Seems that gold mutual funds understand. -Bob

Last week gold lost another 2%, or more than $6, after the new European
Central Bank announced it will hold no more than 15% of its reserves of
about $55 billion in gold when it takes over European monetary policy in
January. That was at the low end of the market's expectations; some
estimates of gold's portion of ECB reserves ran as high as 30%. Gold prices
have declined by over $20 in the past six weeks, with the active August
contract settling Friday at $287.30 an ounce.

The immediate future is no brighter. No one knows what will happen to, and
who has control over, the remaining 12,000 tons of gold -- roughly equal to
five years' mine production -- held by the 11 member participants in
European economic and monetary union that may be excluded from the
ECB's reserves.

So, who wants to own gold these days? Even the people in the business of
being long gold, namely the gold mutual funds, are moving away from the
industry. In fact, many gold funds' top stock holdings today are not gold
companies at all.

The funds have been burned by bad performance. The average gold fund is
down over 33% for 12 months through the end of the first quarter in 1998.
Declining assets have resulted not only from sub-par returns, but also from
redemptions.

Kjeld Thygesen, manager of the Midas Fund, has seen his assets cut in half,
to $120 million from $230 million in 1996, due to poor performance. His
fund's negative return was nearly 60% last year.

Thygesen recently decided to boost his cash holdings to 10% of the fund's
assets and has actually shifted the weighting of the stocks in his portfolio so
that 10% of the fund is not even in gold stocks. Some of his holdings: Reliance
Steel & Aluminum, Asarco, the copper company, and Mueller Industries,
which manufactures fabricated steel products.

"These companies are not directly correlated to metal prices," Thygesen says.
"On occasion, we've been in other areas before, but never like this."

Caesar Bryan at the Gabelli Gold Fund can empathize. He's seen his
performance, and thus his fund's assets, dwindle, too. His fund's assets now
stand at just $14 million after returns of nearly minus 60% last year.

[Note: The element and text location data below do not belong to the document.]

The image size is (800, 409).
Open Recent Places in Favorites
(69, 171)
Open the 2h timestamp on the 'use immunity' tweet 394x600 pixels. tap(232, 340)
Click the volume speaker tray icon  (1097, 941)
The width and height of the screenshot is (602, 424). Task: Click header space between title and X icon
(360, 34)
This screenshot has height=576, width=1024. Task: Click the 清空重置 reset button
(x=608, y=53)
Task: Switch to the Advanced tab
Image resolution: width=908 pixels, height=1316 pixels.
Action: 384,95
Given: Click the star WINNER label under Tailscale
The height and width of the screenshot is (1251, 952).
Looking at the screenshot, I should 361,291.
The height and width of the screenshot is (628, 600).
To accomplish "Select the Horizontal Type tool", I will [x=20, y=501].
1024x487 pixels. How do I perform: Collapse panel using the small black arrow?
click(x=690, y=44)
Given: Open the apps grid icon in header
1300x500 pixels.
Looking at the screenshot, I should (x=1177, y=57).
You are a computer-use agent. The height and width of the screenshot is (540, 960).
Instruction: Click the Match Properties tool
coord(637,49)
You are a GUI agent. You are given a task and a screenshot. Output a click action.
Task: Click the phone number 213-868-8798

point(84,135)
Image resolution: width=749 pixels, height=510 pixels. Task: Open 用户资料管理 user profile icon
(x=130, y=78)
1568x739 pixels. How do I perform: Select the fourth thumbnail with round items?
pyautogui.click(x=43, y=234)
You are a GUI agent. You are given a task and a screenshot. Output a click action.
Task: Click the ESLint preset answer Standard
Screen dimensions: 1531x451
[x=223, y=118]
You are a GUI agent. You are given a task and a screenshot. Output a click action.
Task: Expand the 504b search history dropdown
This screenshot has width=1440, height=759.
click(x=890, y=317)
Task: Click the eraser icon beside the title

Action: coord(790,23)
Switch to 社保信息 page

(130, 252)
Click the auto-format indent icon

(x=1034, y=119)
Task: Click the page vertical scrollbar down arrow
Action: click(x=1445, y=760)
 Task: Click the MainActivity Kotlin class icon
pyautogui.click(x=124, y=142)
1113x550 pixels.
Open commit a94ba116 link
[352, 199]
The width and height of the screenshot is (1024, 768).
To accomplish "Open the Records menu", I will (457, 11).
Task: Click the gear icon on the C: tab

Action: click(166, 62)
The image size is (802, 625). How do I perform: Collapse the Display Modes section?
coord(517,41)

His major holdings are also not in gold mining. They include Stillwater Mining,
a platinum and palladium play, and two royalty companies, Euro-Nevada and
Franco-Nevada, which collect an annuity-like return on leases of gold
properties.

"We have no credibility left," says Bryan. "I thought gold could have bottomed
a long time ago."

Indeed, not only have the gold-fund managers lost credibility, but these moves
show their desperation. By shunning their own sector of the market, these
gold funds have become market timers. Should gold rally, they may now
underperform.

But at least the Midas and Gabelli funds are still in business. Many others
have closed or merged. Morgan Stanley no longer has an institutional gold
fund. Blanchard merged its fund with Evergreen and SoGen's Gold Fund
manager is talking of closing his fund too.

Even worse, at Lexington Strategic, with assets over $100 million, no one is
currently running the company's three gold funds. The manager resigned and
the company hasn't found a replacement.

Investors in Lexington's funds should know that their traders have been told
simply to hold the gold funds' positions and not to do anything while the
company decides their fate, in part because it may close at least one fund. The
South African gold fund simply does not have enough companies left in its
universe to be diversified anymore because below-breakeven gold prices
have forced consolidation among South African firms.

Even companies known for their bullish bias on gold, like Friedberg
Mercantile Group, are not mentioning their gold funds to potential investors
who inquire about the company's fund selection. "No one wants to hear about
gold," says Friedberg trader Danny Gordon. "We don't even discuss the
funds. We can't market them. We can't even keep the minimum number of
investors required to make it eligible for retirement plans anymore."

A contrarian might see this as a bullish sign for gold, but the real message may
be about the mutual-fund industry. If gold funds are closing, merging and can't
be marketed in a bear market, what may happen to the fund industry when
the stock market as a whole turns down?